Share your dilemmas and get honest opinions from other Mumsnetters.

To have savings when i have debt?

77 replies

SummerSix · 09/06/2019 07:17

Just that really...

I don't have much savings as i only started saving a couple of months ago after paying a couple 'bigger' debts off and already had to dip into it but I wish to continue saving a little each month.

Atm I have around 400 in savings so not much at all but its a little buffer should I need it.

I have one debt really except my car with only a few months left to pay on it, as I consolidated everything else onto my credit card with low APR (which is less than half of the interest rate if i hadn't have consolidated).

So I have around 2.5k in debt.

AIBU to keep savings or should I transfer savings into paying off credit card and if needed use the credit card as in an emergency as my buffer?

OP posts:
TanMateix · 09/06/2019 08:47

400 in savings is not really that much unless you have debt of a similar size.

If the debt is likely to spiral into something nasty if you cannot do a payment due to an unexpected expense, it may be better to use those savings to make the payment rather than ruining your credit history. Take it as a personally managed PIP to put it in a way.

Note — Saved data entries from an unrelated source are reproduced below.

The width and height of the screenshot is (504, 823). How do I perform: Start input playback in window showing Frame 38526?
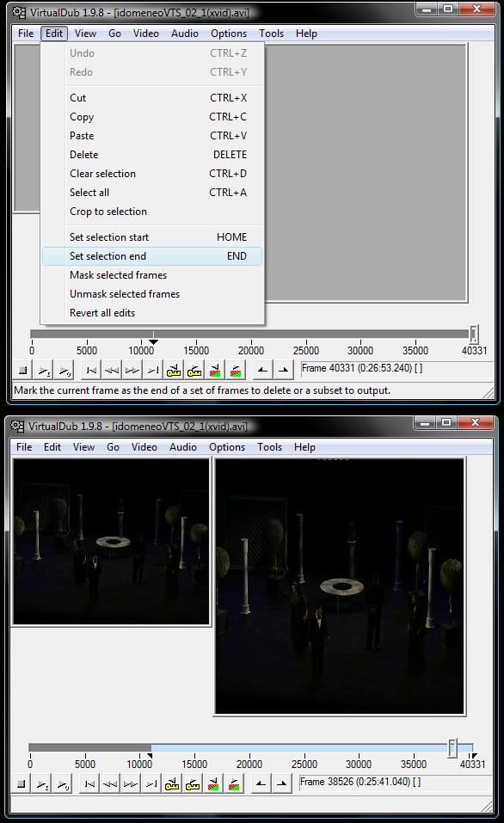click(x=43, y=784)
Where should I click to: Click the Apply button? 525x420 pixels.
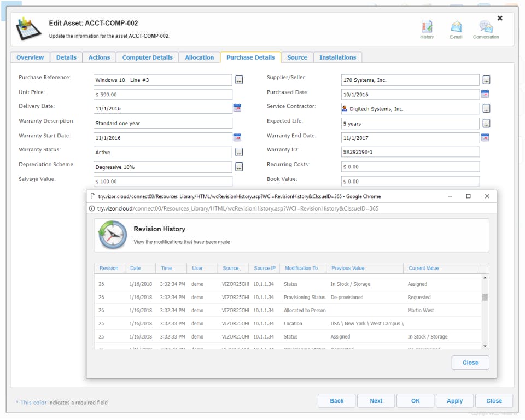tap(454, 401)
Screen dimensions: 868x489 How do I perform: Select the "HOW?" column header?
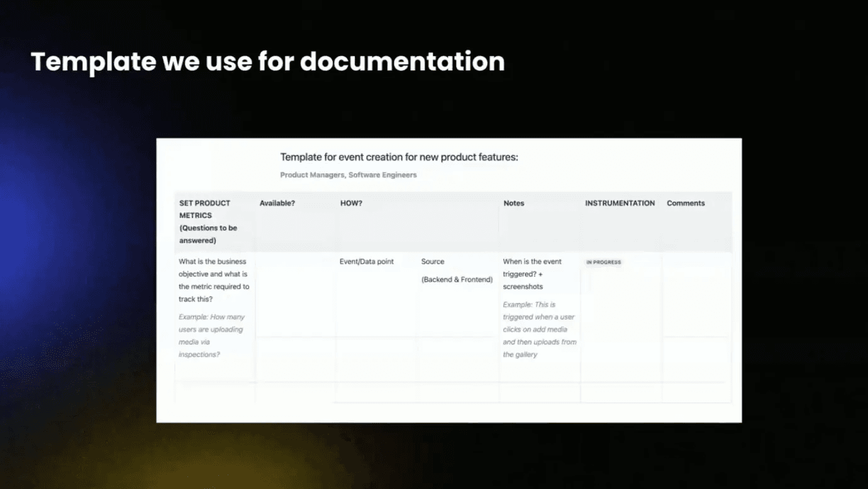point(351,203)
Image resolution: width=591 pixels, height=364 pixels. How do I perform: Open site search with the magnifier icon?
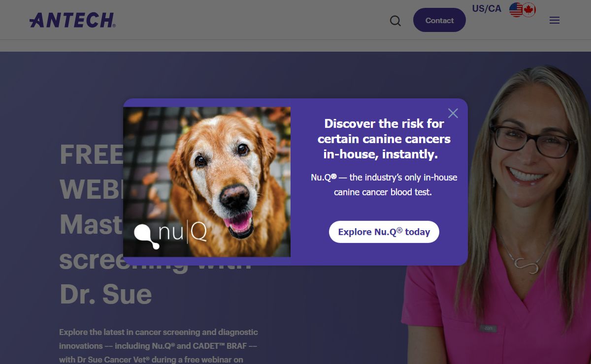click(x=395, y=21)
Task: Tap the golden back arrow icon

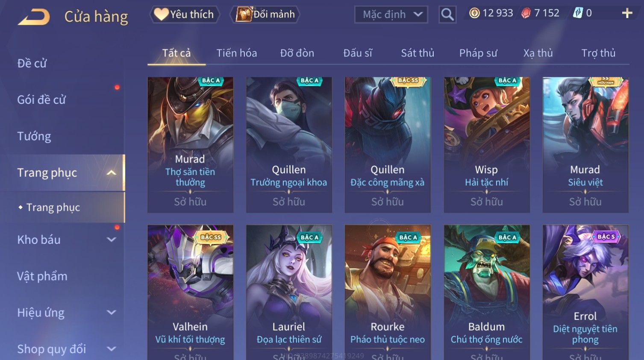Action: [34, 17]
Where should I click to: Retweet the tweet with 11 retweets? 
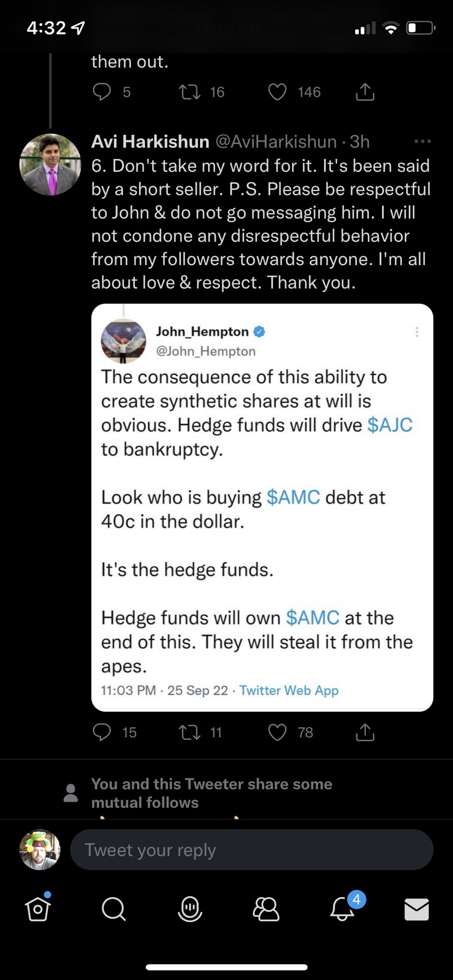[x=190, y=732]
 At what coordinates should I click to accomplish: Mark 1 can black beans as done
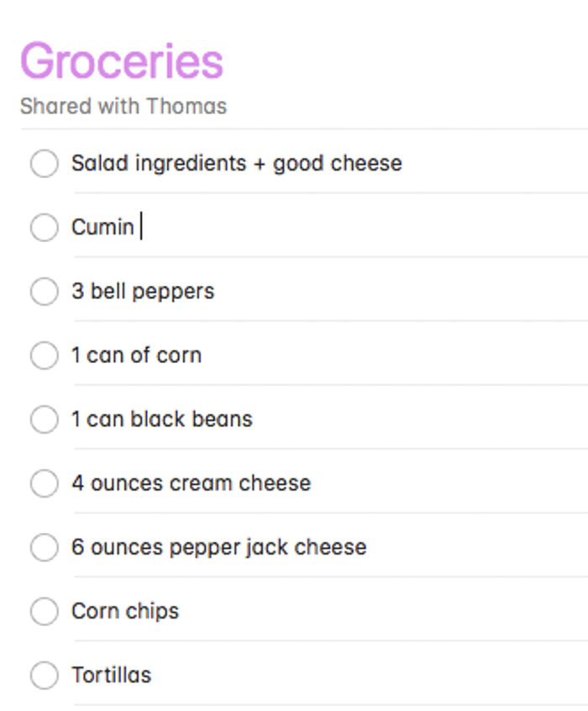point(44,419)
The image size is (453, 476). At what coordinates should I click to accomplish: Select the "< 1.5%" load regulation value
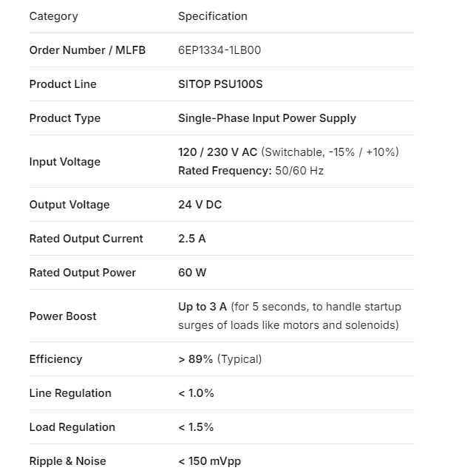196,427
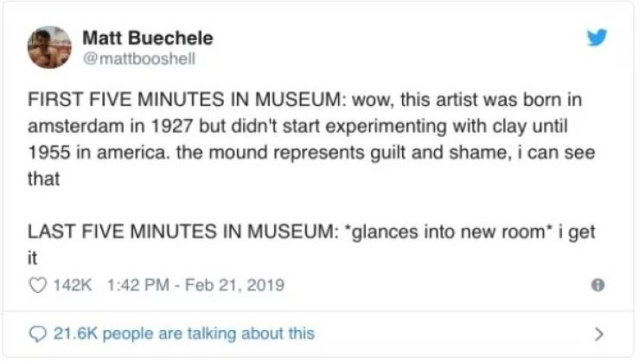Image resolution: width=640 pixels, height=362 pixels.
Task: Like the tweet with the heart icon
Action: [x=38, y=285]
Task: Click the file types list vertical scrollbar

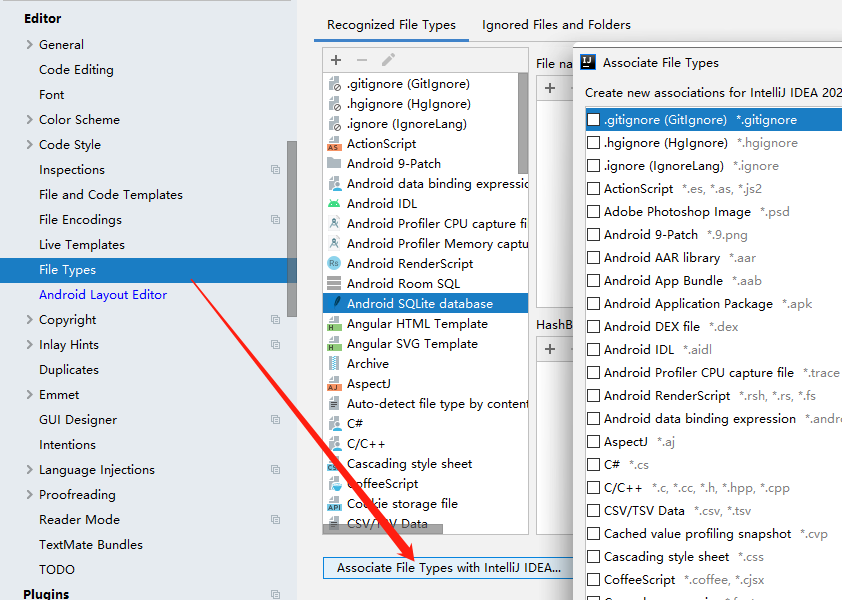Action: pyautogui.click(x=522, y=124)
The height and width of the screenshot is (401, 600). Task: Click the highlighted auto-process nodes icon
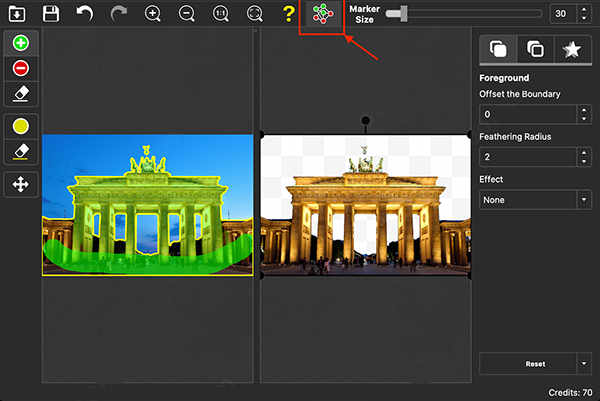pyautogui.click(x=323, y=14)
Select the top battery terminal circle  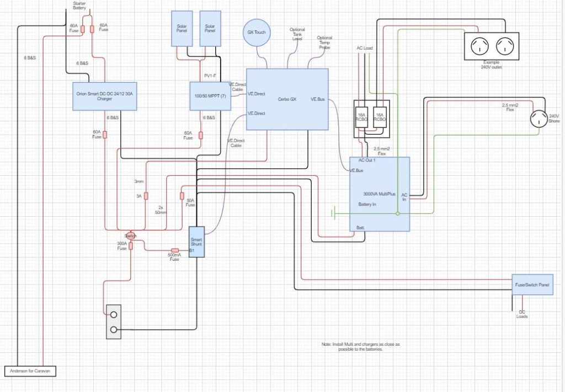coord(114,315)
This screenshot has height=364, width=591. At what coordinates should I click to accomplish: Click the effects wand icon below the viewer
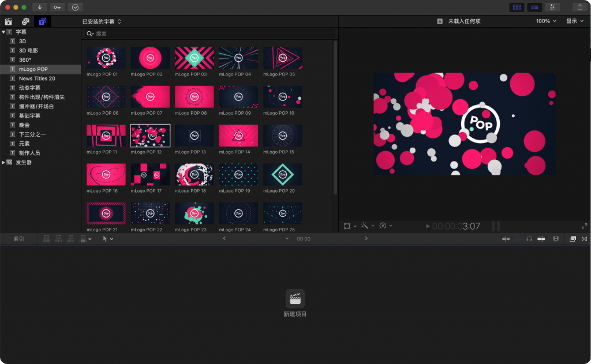pyautogui.click(x=364, y=226)
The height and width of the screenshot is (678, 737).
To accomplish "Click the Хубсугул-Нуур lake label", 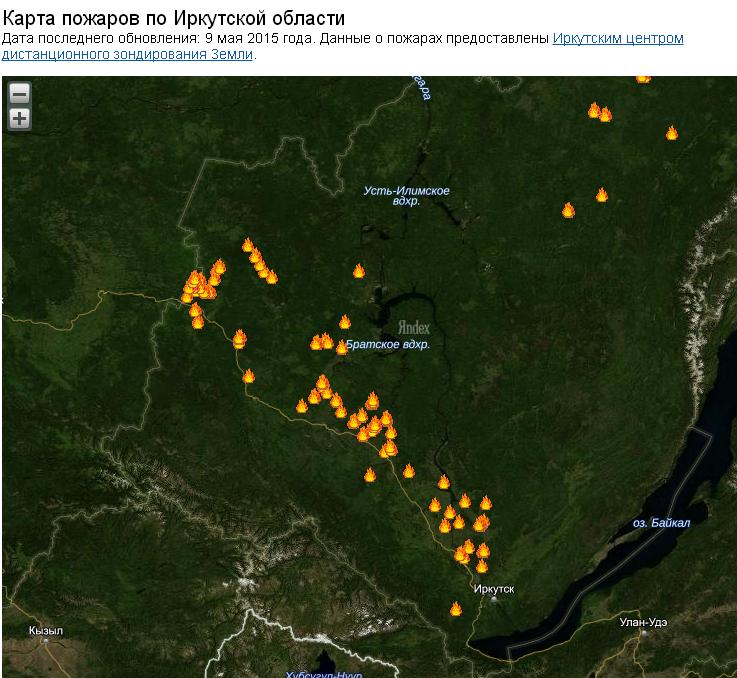I will [x=324, y=675].
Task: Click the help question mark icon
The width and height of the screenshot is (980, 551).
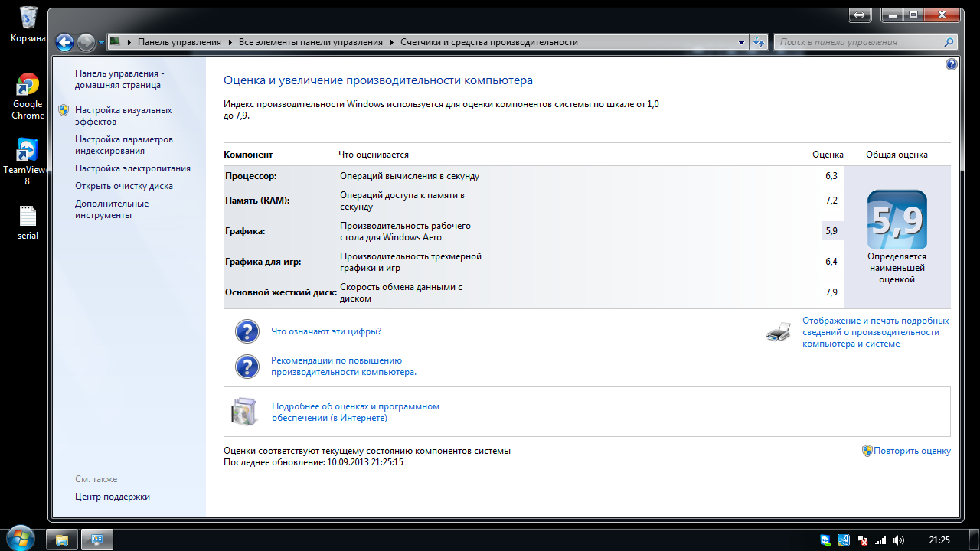Action: pos(951,64)
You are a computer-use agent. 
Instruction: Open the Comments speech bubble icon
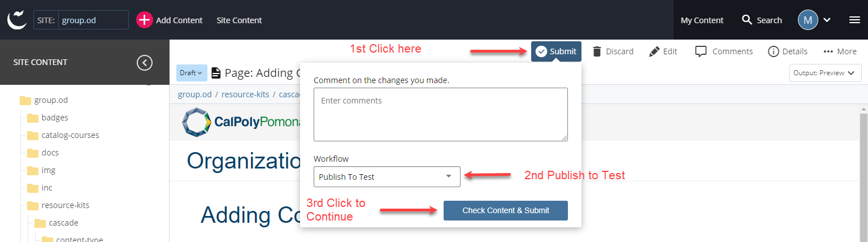tap(701, 51)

CanILeavenowplease · 09/06/2019 08:55

It goes against what Martin Lewis says but I work things the same way as you. When I had no money after my divorce, I started a savings pot from scratch with £2 coins. It felt good to have even a tiny buffer and I have built it up over the years and now have some security. I am also still paying a debt from my divorce which undoubtedly has cost me more than it needed to but there was a balance in terms of how I felt about having something for a rainy day rather than resorting to the credit card. Do what feels right to you.

TeacupDrama · 09/06/2019 08:59

it really depends whether you are at max limit on your credit card, if you owe 2500 but your card limit is 3000 there is your 500 buffer
if you £100 a month to pay off either the card or add to savings
if you save the first 5 months to get £500 savings then use the next 7 to remove debt at the end of the year your credit card debt is now £1800 and you have £500 in savings
if you put all the money towards debt at the end of the year your card debt is now £1300 you still have no savings however even if there was an emergency and you had to add £500 to the credit card your balance would still only be £1800 just the same as if you had had a savings account but if there was no emergency you debt is a lot lower so the £100 each month is achieving more
you should always pay the debt with highest rate of interest first and the minimum payment on others
Martin Lewis explains this really well
The only reason to build up savings rather than have a buffer on your credit card is if you are already at limit so you could not get more credit but it is best to leave the notional £500 savings on your card if you needed it
Having savings may make you feel better but financially it is not the wisest decision

TeacupDrama · 09/06/2019 09:01

it is silly to have interest on your card adding up at 18%+ per year while getting 0.5% on a savings account

PettyContractor · 09/06/2019 09:17

If there are potential costs that couldn't just be added to the credit card, then you need savings to cover those. If not then all spare money can go into the credit card.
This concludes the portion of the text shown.